The Vanguard FTSE Emerging Markets ETF (VWO) topped the leader board for U.S. equity fund flows, raking in $872.5 million for the day. In second place: BlackRock’s iShares Core MSCI Emerging Markets ETF (IEMG), which received the most inflows during the first quarter.

Tighter monetary policy from the Fed, commonly deemed the world’s central bank, tends to have an adverse effect on global liquidity. In the past, that’s been particularly bad news for emerging markets, which also have sizable holdings of U.S. dollar-denominated debt.

The spread of unconventional monetary policy has helped spur capital inflows to emerging markets in the post-crisis era. They were acutely rocked by the “taper tantrum” of 2013, in which the Fed suggested it would be dialing back its asset purchases by year-end.

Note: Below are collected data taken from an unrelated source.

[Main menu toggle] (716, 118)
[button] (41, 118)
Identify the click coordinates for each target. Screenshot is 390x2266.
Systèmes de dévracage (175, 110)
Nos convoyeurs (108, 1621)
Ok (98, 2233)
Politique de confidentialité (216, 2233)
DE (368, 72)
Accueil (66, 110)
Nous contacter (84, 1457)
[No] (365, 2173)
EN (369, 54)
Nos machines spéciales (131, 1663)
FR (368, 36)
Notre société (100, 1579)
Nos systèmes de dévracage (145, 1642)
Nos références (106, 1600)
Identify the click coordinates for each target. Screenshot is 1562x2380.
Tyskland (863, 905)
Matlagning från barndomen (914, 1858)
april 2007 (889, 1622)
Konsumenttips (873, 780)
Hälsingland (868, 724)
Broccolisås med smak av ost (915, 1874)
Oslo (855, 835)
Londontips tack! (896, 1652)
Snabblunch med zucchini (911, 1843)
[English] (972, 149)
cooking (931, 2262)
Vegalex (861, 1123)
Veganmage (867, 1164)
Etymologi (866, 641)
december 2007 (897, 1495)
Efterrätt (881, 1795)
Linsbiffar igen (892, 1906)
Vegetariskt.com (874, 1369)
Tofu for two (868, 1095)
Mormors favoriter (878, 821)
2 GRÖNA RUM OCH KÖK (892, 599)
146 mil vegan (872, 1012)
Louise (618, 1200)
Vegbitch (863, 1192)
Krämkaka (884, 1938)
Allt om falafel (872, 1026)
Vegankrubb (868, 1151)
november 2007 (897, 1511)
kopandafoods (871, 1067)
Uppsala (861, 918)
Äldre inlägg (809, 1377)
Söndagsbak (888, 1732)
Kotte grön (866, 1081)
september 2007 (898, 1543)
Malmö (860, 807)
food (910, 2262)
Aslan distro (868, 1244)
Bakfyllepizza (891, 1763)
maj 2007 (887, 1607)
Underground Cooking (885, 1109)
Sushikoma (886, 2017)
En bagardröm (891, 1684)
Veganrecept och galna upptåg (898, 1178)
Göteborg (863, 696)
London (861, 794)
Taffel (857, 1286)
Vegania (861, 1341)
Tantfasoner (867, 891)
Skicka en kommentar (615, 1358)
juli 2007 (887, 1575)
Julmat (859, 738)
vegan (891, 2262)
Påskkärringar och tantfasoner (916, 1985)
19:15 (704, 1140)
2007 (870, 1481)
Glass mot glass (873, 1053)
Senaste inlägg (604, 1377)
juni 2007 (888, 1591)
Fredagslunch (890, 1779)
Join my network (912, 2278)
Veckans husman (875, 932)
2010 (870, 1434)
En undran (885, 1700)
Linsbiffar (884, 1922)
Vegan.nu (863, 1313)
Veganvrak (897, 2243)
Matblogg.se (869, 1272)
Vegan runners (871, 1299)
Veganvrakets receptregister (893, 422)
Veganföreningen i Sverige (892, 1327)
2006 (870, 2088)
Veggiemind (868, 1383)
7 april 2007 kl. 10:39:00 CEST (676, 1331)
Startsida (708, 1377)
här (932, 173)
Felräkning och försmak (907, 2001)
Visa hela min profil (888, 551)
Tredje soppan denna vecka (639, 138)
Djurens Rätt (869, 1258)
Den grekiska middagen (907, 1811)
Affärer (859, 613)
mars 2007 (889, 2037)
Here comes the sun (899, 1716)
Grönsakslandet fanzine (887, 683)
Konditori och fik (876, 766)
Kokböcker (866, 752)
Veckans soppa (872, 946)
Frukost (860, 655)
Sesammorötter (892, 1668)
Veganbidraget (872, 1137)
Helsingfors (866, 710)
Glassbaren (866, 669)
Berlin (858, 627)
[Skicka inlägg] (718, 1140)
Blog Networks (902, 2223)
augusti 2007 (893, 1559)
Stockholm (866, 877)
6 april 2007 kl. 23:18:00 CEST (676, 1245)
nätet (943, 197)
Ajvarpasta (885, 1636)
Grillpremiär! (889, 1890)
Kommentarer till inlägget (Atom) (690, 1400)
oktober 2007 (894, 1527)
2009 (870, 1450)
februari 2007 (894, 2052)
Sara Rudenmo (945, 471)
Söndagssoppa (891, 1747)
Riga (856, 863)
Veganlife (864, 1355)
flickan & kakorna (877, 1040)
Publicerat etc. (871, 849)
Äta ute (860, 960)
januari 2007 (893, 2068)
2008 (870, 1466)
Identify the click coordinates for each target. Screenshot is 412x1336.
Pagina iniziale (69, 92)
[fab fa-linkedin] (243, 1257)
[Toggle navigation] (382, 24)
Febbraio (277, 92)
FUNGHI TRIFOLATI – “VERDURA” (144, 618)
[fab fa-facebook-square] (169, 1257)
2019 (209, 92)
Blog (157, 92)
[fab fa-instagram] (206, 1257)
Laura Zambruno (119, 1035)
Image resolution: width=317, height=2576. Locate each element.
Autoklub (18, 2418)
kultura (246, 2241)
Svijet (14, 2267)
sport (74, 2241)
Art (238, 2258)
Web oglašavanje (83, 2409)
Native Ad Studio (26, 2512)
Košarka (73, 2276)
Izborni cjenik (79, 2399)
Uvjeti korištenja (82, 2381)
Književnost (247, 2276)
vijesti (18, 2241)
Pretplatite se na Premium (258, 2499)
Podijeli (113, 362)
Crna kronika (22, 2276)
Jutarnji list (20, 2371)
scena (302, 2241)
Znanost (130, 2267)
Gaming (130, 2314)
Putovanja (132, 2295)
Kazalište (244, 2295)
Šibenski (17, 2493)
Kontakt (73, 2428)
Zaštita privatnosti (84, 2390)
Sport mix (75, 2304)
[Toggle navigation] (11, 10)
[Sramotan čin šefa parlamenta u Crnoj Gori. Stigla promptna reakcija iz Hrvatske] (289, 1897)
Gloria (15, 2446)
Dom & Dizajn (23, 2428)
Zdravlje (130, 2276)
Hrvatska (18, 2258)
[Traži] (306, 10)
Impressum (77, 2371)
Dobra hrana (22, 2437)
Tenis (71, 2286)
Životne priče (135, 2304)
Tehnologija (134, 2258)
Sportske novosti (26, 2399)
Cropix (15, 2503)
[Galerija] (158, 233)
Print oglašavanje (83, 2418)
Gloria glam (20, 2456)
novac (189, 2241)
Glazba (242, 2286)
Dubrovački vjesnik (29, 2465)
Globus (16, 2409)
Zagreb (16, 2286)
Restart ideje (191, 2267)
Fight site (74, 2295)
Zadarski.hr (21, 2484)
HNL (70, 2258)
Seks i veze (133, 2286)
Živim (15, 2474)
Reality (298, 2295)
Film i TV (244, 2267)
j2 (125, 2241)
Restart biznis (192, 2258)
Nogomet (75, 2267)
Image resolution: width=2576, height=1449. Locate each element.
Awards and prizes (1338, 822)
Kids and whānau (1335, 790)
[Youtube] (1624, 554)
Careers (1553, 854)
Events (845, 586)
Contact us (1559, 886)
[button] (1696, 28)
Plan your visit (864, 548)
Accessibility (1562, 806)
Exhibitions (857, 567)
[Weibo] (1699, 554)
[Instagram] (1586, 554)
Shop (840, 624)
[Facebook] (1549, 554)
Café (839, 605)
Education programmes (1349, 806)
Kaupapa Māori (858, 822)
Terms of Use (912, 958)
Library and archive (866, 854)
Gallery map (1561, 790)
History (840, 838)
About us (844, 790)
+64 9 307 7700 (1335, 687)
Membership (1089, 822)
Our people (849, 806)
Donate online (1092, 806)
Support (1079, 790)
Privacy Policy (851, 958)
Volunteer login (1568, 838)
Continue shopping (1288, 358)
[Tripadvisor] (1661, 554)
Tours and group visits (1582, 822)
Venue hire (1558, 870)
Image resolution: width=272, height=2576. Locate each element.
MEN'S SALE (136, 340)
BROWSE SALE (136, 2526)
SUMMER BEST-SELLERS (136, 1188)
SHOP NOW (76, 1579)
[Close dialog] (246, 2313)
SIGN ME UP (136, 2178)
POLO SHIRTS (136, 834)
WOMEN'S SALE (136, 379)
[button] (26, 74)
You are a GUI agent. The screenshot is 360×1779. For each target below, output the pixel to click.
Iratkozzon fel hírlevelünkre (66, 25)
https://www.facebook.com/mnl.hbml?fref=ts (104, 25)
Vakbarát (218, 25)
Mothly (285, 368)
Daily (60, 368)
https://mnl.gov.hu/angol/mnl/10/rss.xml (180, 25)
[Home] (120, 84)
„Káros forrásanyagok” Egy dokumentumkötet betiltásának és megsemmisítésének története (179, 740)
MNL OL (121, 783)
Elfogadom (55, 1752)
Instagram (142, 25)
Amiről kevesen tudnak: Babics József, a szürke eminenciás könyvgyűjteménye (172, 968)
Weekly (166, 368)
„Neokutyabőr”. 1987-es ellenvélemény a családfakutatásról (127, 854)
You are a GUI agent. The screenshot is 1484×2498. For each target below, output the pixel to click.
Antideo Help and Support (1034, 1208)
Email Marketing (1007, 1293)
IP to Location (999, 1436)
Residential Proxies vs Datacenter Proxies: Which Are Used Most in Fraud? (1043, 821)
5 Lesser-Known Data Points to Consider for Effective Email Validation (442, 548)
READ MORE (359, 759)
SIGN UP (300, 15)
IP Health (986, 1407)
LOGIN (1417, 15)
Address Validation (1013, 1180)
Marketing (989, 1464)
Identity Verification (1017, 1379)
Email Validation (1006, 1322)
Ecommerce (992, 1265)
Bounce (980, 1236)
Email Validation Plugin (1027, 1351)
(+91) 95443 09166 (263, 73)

But this time the prospects for an outright shrinkage of the central bank’s close to $4.5 trillion balance sheet didn’t faze markets one bit — at least on Wednesday.

Oh, and what did investors dump as they gorged on emerging-market assets? The world’s biggest ETF, State Street’s $232 billion SPDR S&P 500 ETF (SPY), which suffered more than $2 billion in withdrawals.